─── Given data
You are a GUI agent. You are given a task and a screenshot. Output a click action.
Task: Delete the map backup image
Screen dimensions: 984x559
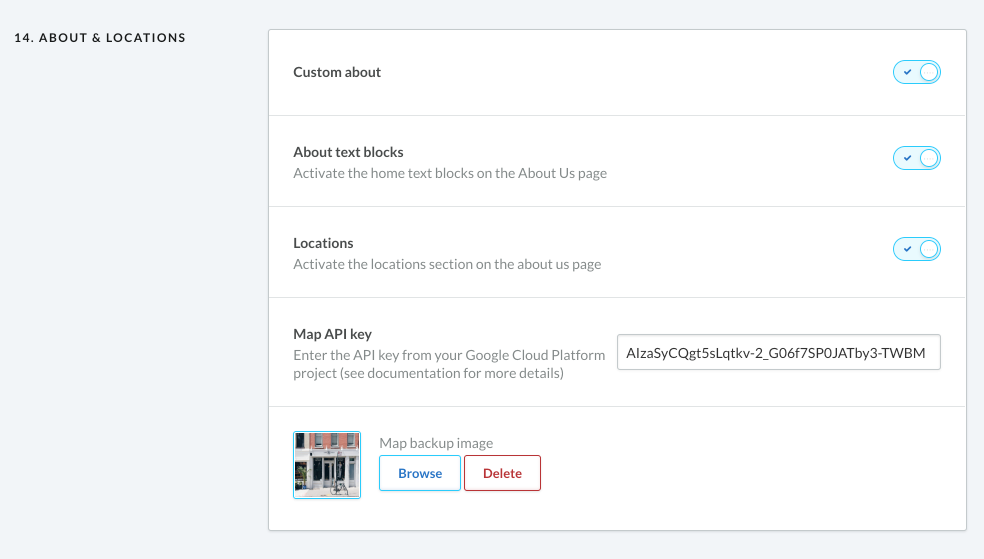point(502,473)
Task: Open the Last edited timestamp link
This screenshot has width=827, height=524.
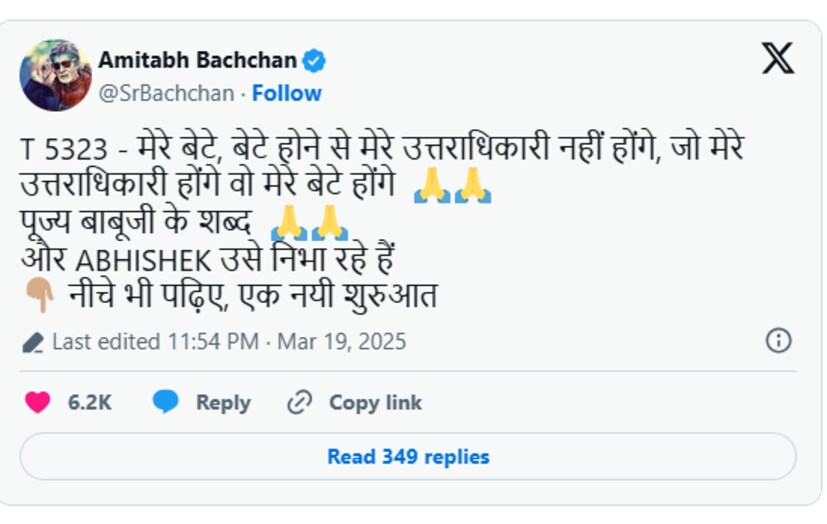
──────
─── Given data
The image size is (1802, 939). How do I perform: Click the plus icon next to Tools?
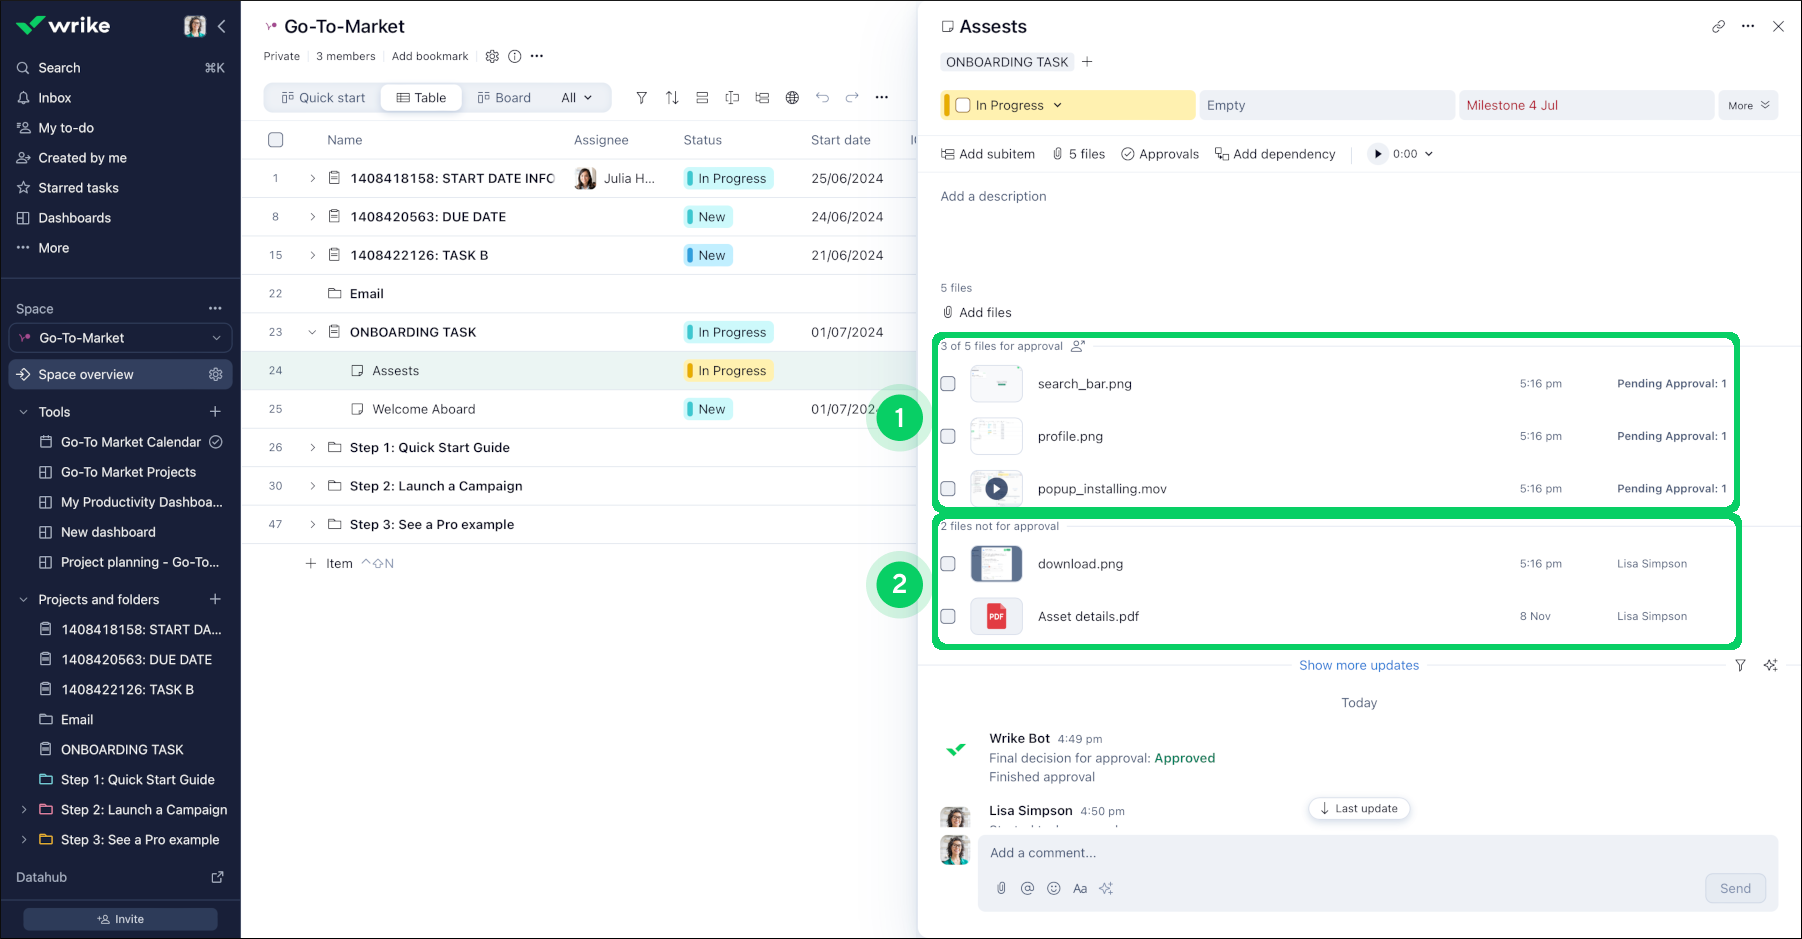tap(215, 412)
──────
## What you have to do:
Up in the listing, locate the line with "Screen dimensions: 984x559"; print it and every line after it down to the line with "This screenshot has width=827, height=524.", which is included too. Skip the pictures.

## Solution for this problem:
Screen dimensions: 984x559
point(502,473)
Task: Open the Last edited timestamp link
This screenshot has width=827, height=524.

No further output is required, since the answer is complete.